O défice de participação da sociedade civil portuguesa é o primeiro responsável pelo "estado da nação". A política, economia e cultura oficiais são essencialmente caracterizadas pelos estigmas de uma classe restrita e pouco representativa das reais motivações, interesses e carências da sociedade real, e assim continuarão enquanto a sociedade civil, por omissão, o permitir. Este "sítio" pretendendo estimular a participação da sociedade civil, embora restrito no tema "Armação de Pêra", tem uma abrangência e vocação nacionais, pelo que constitui, pela sua própria natureza, uma visita aos males gerais que determinaram e determinam o nosso destino comum.
quinta-feira, 29 de abril de 2010
O que Stiglitz quis dizer: a leitura também define o leitor
Paulo Pedro no seu blog Banco Corrido postou o texto onde comenta a entrevista de Joseph Stiglitz ao El País que mesmo sem a sua autorização nos atrevemos a transcrever.
Ainda não tinha lido a entrevista de Joseph Stiglitz ao El País e tinha-a recebido filtrada pelo que é notícia em Portugal, segundo a qual ele teria afirmado que se põe a hipótese de Portugal falir.
Como não o acho dado a estes catastrofismos nem a andar de braço dado com os movimentos especuladores, pareceu-me uma afirmação estranha. Tê-lo-ia dito no mesmo sentido em que eu tenho que pôr a hipótese de vir a ter um cancro fatal, embora não tenha indícios disso? Tê-lo-ia questionado a partir de alguma opção do Governo português que achasse reprovável?
Fui ler a entrevista que tem como título "O Euro pode desaparecer"e deparei-me com os parágrafos que transcrevo:
España, claro, está en esa tesitura. Y el Gobierno ha decidido subir el IVA en julio. "No hay solución fácil para España. Si no sube impuestos se expone a los ataques, pero es aún peor subirlos cuando la recuperación aún no ha llegado, porque puede provocar que el crecimiento se ralentice durante años, y eso no previene precisamente contra un futuro ataque especulativo", avisa. Si Grecia es Bear Stearns -el banco de inversión que fue rescatado-, la duda es quién puede ser Lehman Brothers, que quebró meses más tarde. ¿Tal vez España? "Quizá Portugal", dice Stiglitz. Y quizá la pieza sea aún mayor, "sobre todo si no aprendemos las lecciones de esta crisis y de las anteriores".

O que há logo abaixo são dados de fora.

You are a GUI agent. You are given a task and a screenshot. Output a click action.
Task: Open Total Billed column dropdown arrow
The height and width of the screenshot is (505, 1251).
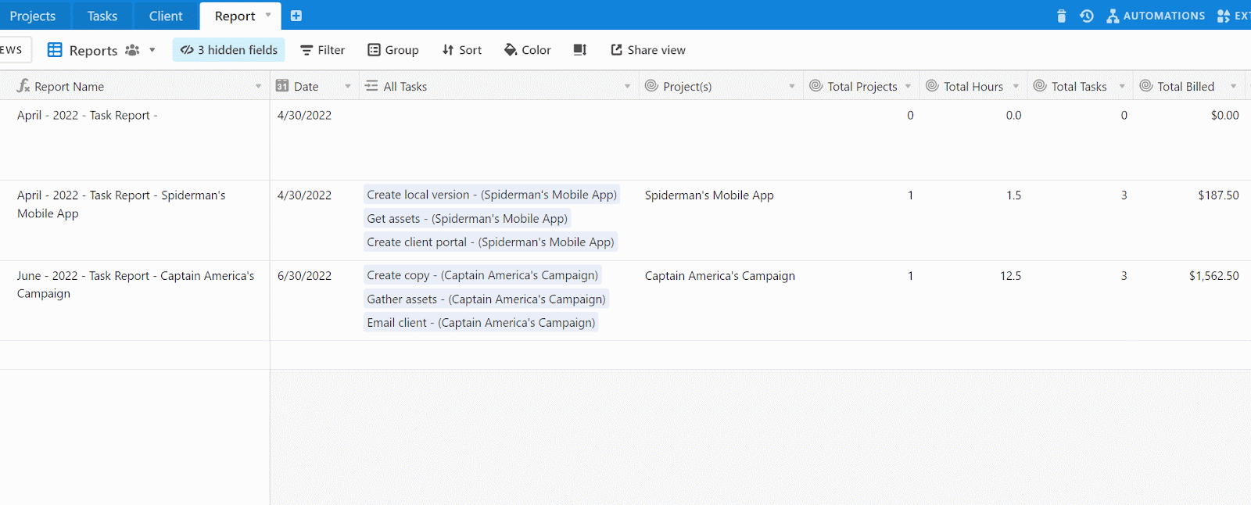click(x=1233, y=87)
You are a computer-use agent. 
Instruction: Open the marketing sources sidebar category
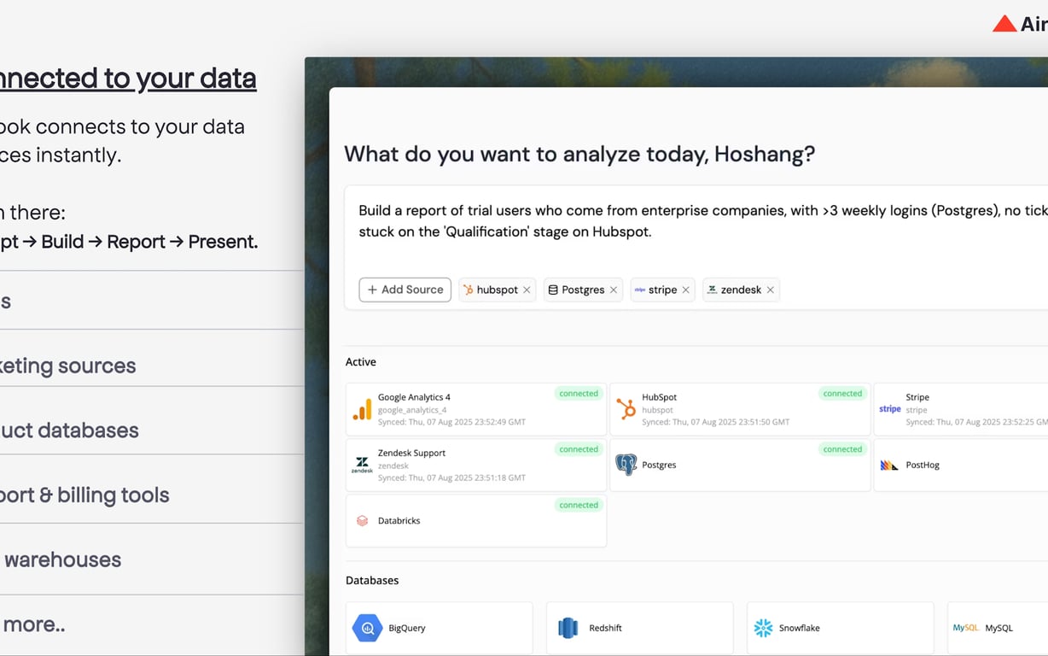coord(68,366)
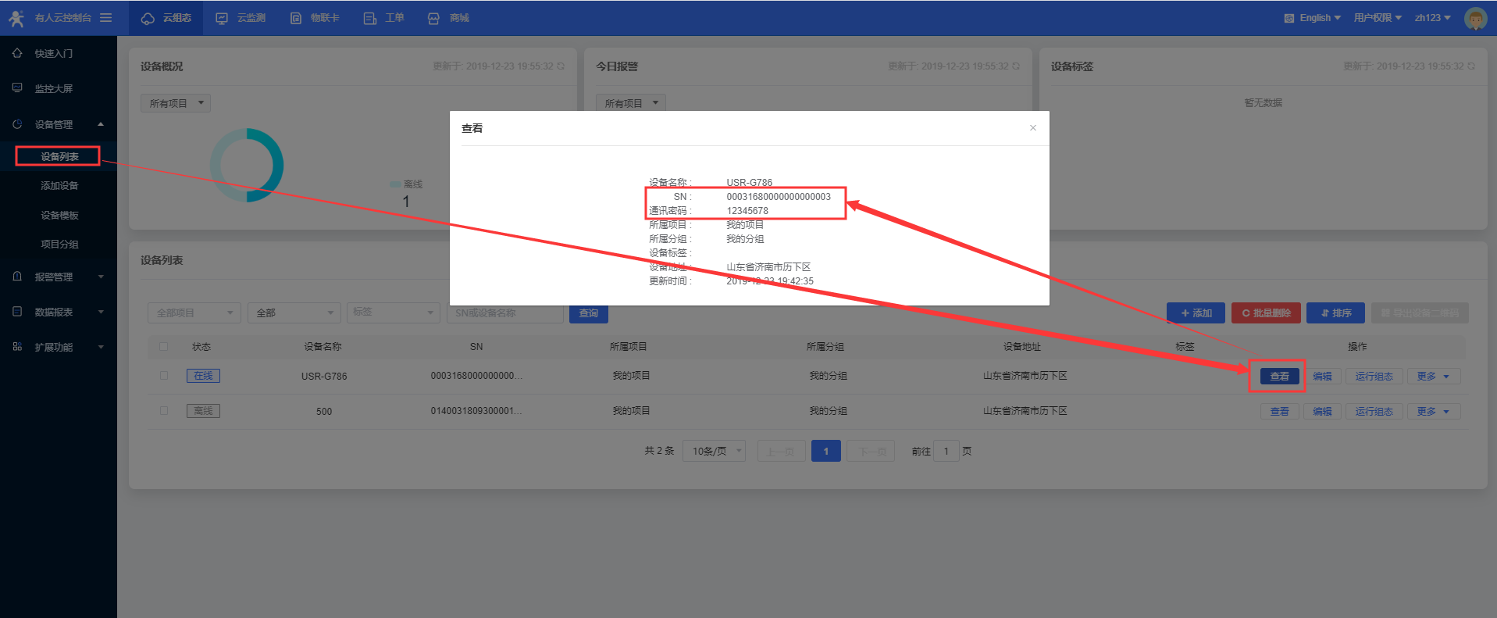Open 监控大屏 in the sidebar
The image size is (1497, 618).
(53, 89)
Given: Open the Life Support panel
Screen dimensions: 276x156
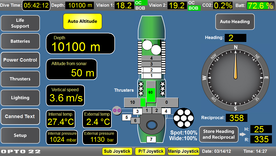Looking at the screenshot, I should click(x=20, y=23).
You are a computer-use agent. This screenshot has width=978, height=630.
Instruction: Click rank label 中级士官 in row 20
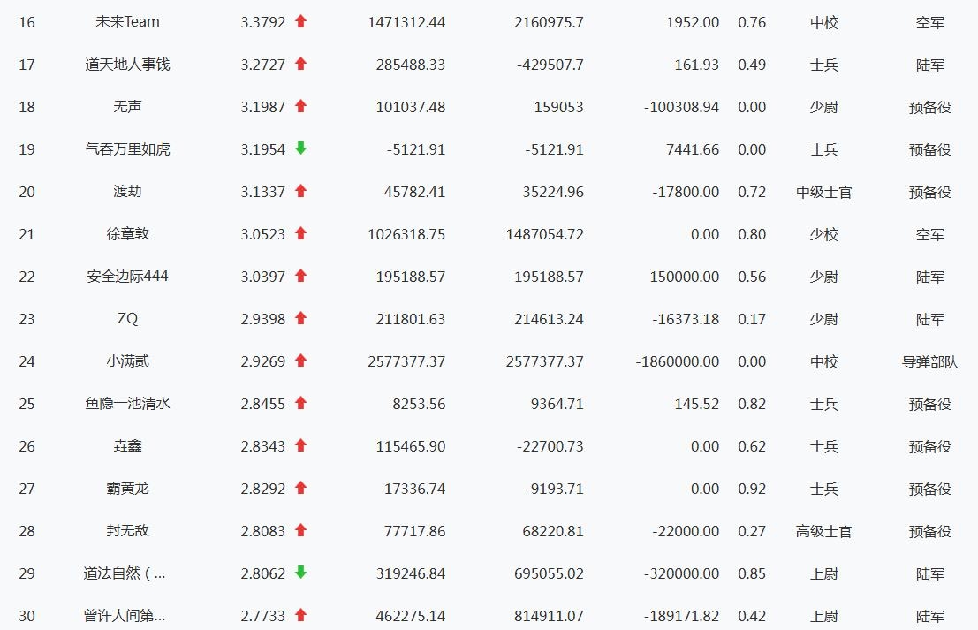click(x=823, y=192)
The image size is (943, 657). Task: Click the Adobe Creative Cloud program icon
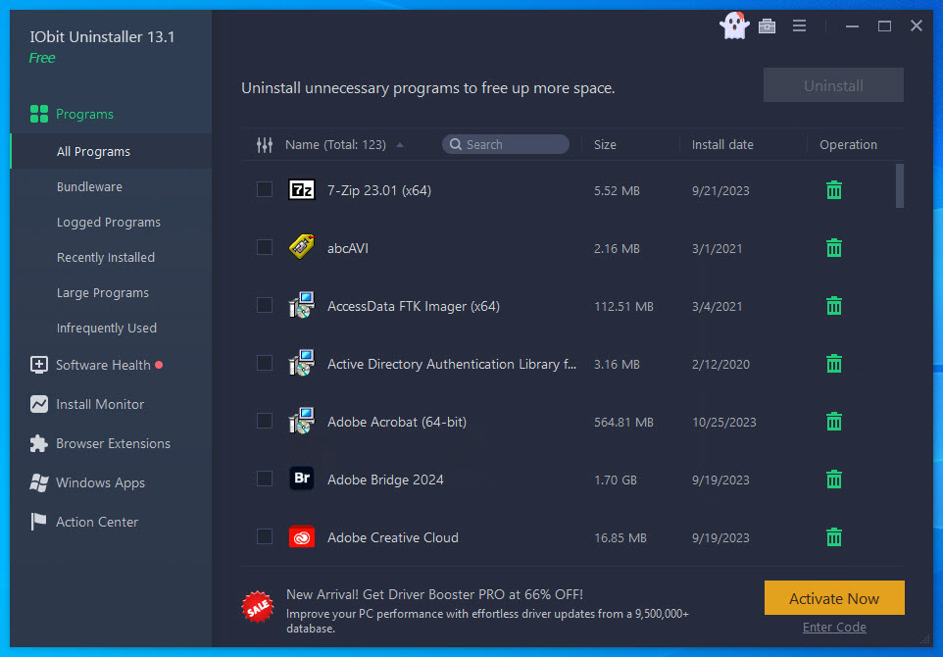[x=301, y=537]
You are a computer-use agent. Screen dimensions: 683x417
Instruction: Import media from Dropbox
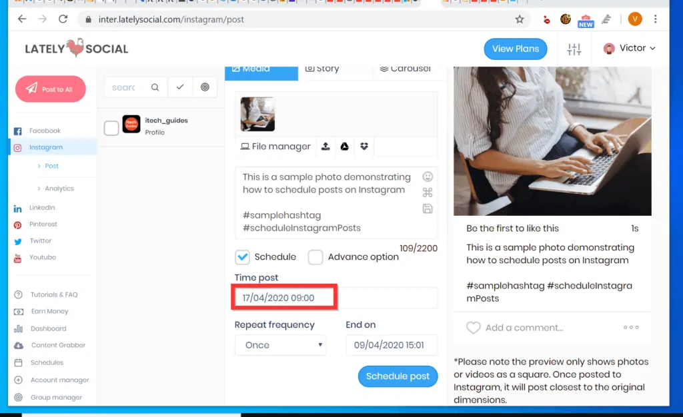click(x=364, y=147)
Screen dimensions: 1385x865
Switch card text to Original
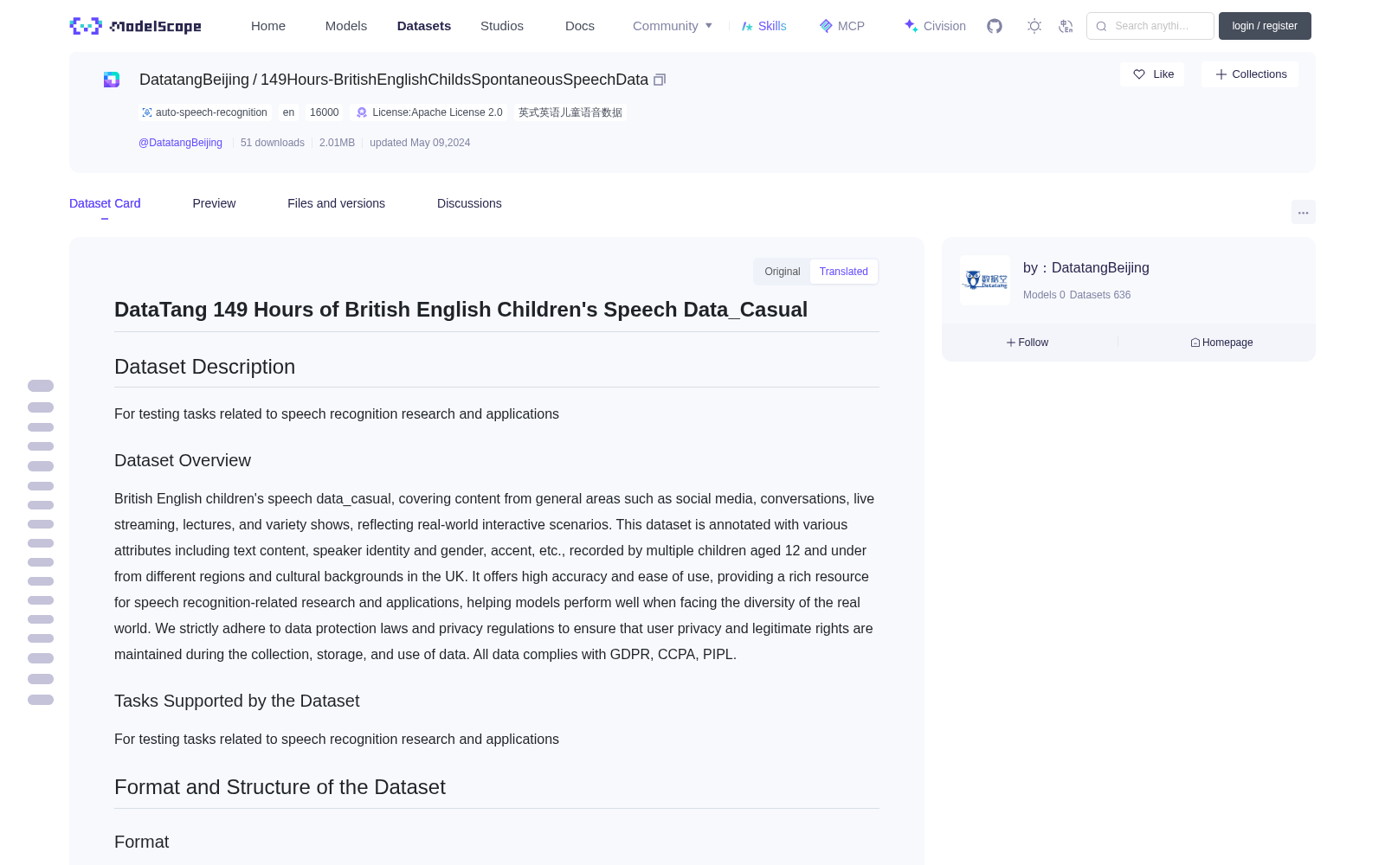pos(783,272)
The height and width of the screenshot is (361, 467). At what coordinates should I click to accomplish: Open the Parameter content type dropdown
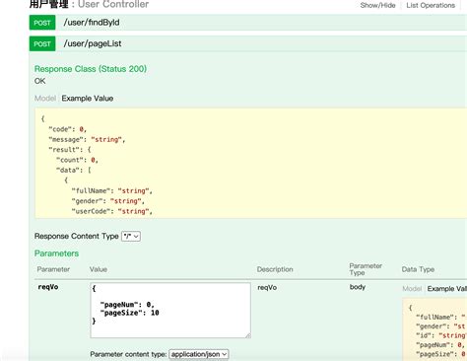pos(199,354)
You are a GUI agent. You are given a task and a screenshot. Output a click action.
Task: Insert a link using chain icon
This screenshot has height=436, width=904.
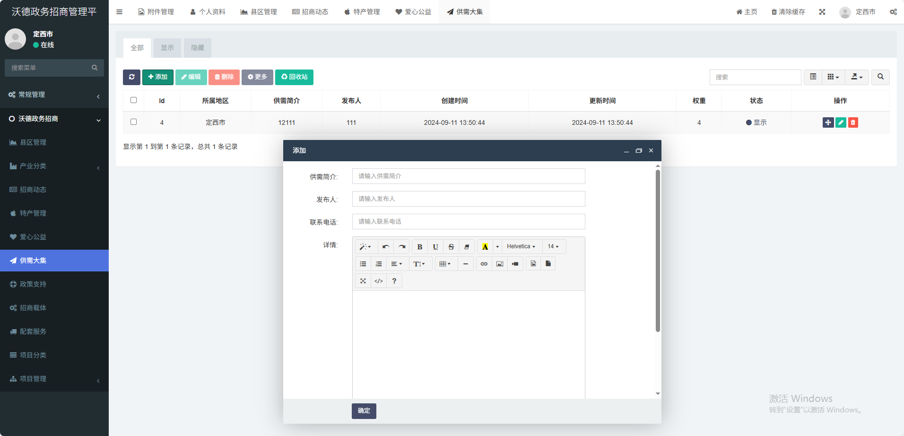(x=484, y=264)

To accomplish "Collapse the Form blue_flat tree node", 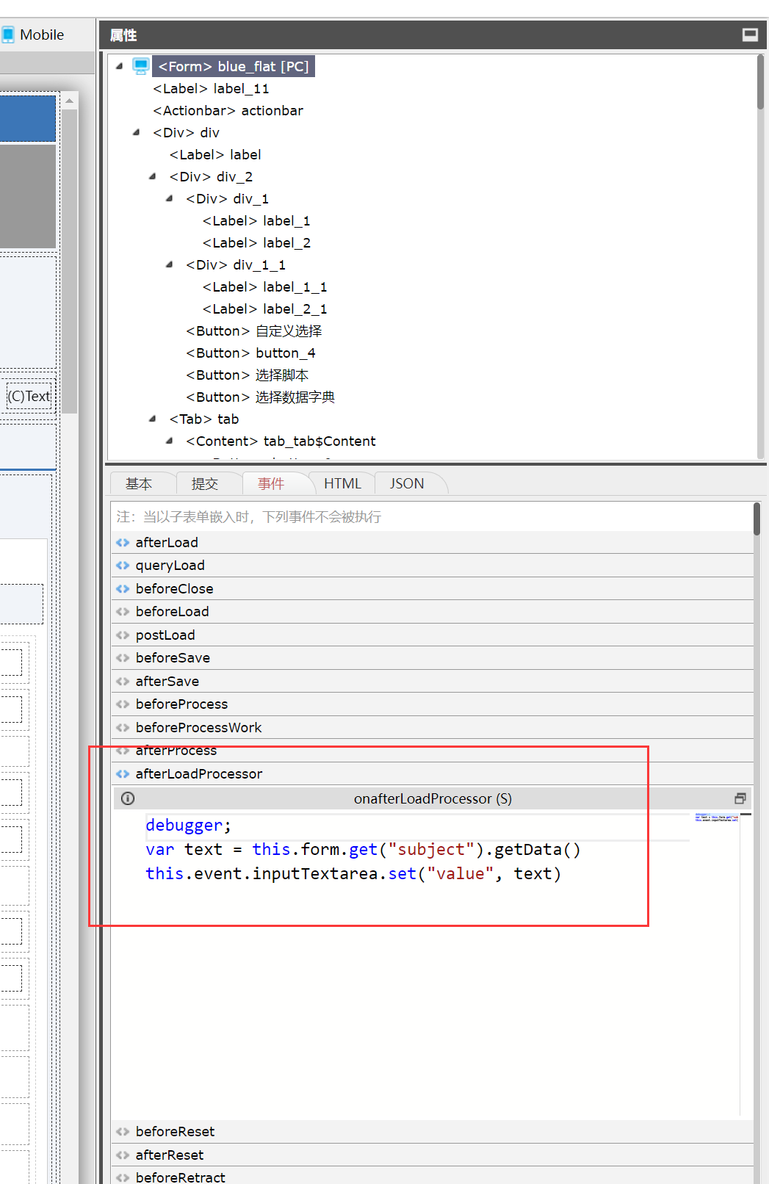I will tap(120, 66).
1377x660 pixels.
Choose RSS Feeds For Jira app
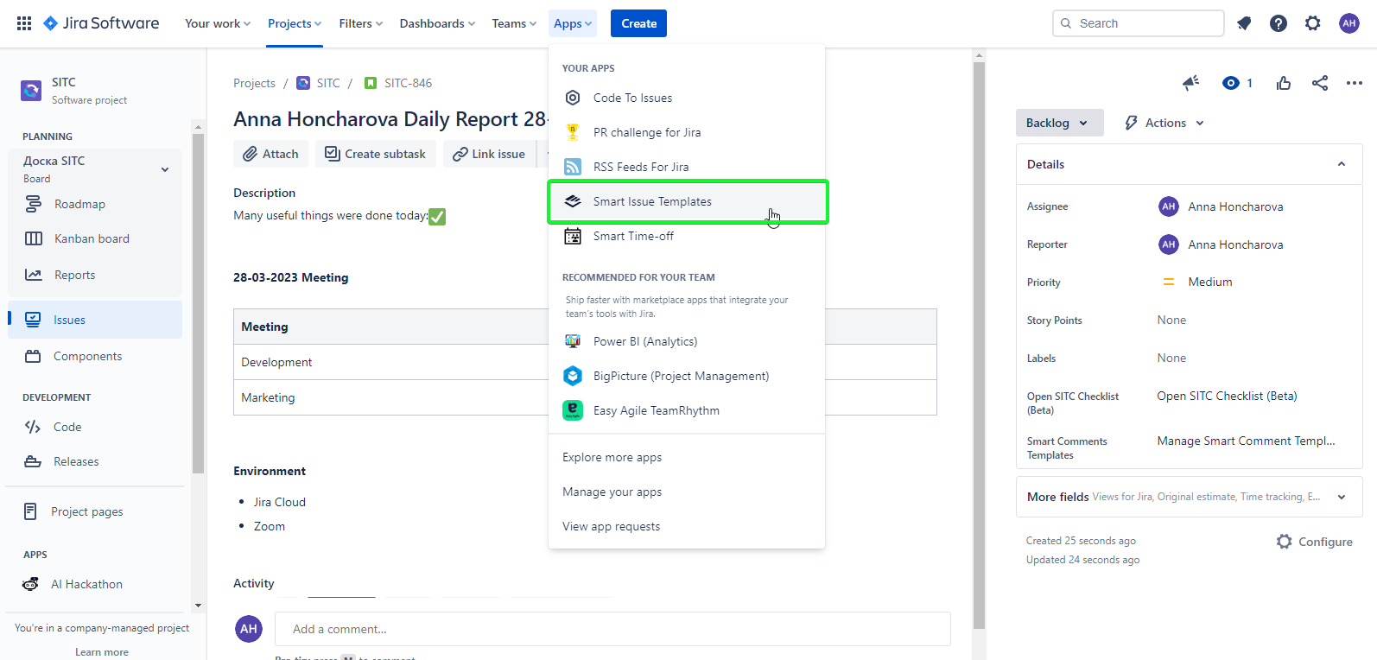[640, 167]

Stiglitz suele recurrir a la crisis asiática de los noventa como inspiración. Tailandia fue el primer gran país en caer. Los mercados apostaron entonces a que caería Indonesia: Indonesia cayó. Después pusieron en la diana a Corea: bingo. Hong Kong y Malaisia venían inmediatamente más tarde. "Esos dos países tomaron medidas y atacaron a quienes les atacaban: sufrieron, pero pudieron con los especuladores. Esa es la lección que debe aprender Europa. Y esa es la mayor decepción de esta crisis: no hay solidaridad".
Aqui os jornalistas leram que ele disse que Portugal pode falir. E disse. Eu leio que afirmou que a seguir ao ataque à Grécia haverá outros ataques a economias do Euro, talvez a nossa e que se o queremos impedir temos que combater os especuladores já e que garantir que o Euro se dota dos mecanismos de que não dispõe.
Talvez eu esteja a ler enviesadamente as notícias, mas não vejo que elas chamem minimamente a atenção para que o tal risco de falência de Portugal seja um risco de falência do Euro e não a resultante de um erro português. Sem este segundo elemento, a notícia transforma Stiglitz em companheiro de quem é adversário e faz do seu aviso para que a Europa mude de caminho um anúncio de que Portugal por sua culpa vai por caminho errado.
Talvez tudo se resuma a uma diferença de perspectivas, embora implique terapias radicalmente distintas. Os que pensam como Simon Johnson defenderão mais restrições orçamentais unilaterais de Portugal para combater a propensão dos governantes portugueses para o despesismo, os que pensam como Stiglitz defenderão mais solidariedade e concertação europeia para combater em conjunto a crise que a irresponsabilidade do sector financeiro gerou e para a qual estamos a ser arrastados.
A leitura também define o leitor. E preocupa-me ver pouca gente em Portugal, mesmo no centro-esquerda e na esquerda a pôr a tecla no sítio que me parece certo. Acho que estamos a interiorizar processos de culpabilização, como se querer modernizar o país economica e socialmente fosse uma aventura que Portugal não pode permitir-se.